Defendant here does not deny that the incident occurred, but does not agree with plaintiff's version of what transpired during the incident. Defendant also claims privilege in the statements made to plaintiff and says that the statements "were not made with the requisite knowledge of falsity or reckless disregard for the truth." Clearly then, on the cause of action for slander, several jury issues are made. First, there is a dispute as to the facts. If the words were spoken as plaintiff asserts they were, they are slanderous because they accused her of trying to steal the lipsticks. Next, there is an issue as to the truth of the accusation that Ms. Pollock intended to steal the lipsticks. The act of moving goods within a self-service store is not per se an indication of intent to steal, although an asportation and concealment of goods within a self-service store may be sufficient evidence to prove the intent to steal. Haslem v. State, 391 So.2d 389 (Fla. 2d DCA 1980). Intent is ordinarily a question of fact for the trier of fact. State v. Waters, 436 So.2d 66 (Fla. 1983). Here there is evidence that plaintiff was waiting in the check-out line to pay for the goods, including the lipstick, and the evidence is undisputed that she had the money to do so. It is therefore up to the trier of fact to determine whether or not criminal intent existed.
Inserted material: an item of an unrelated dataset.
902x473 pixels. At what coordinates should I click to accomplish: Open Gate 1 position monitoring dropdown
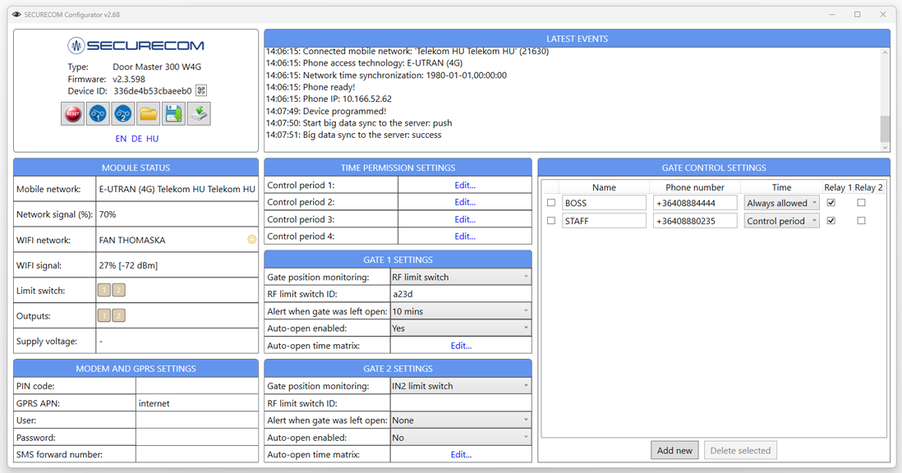461,278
Similarly, the issue of privilege should not have been decided summarily. Plaintiff testified that the statements were made in a loud, accusatory voice so that everyone (including customers) in the vicinity could hear them. If there is a qualified privilege in making the statements, that privilege could be exceeded if made before too wide an audience, and the question of whether a privilege exists or has been exceeded in some manner creates a mixed question of law and fact which should be determined by the trier of fact. See Glynn v. City of Kissimmee, 383 So.2d 774 (Fla. 5th DCA 1980) and cases cited therein.
The majority has not expressed its reasons for affirmance, but it seems to me that the plaintiff was entitled to present the slander issue to a jury and should not have been summarily deprived of that right. The absence of a cause of action for false imprisonment does not make the slander action disappear. I therefore dissent, and would reverse the judgment.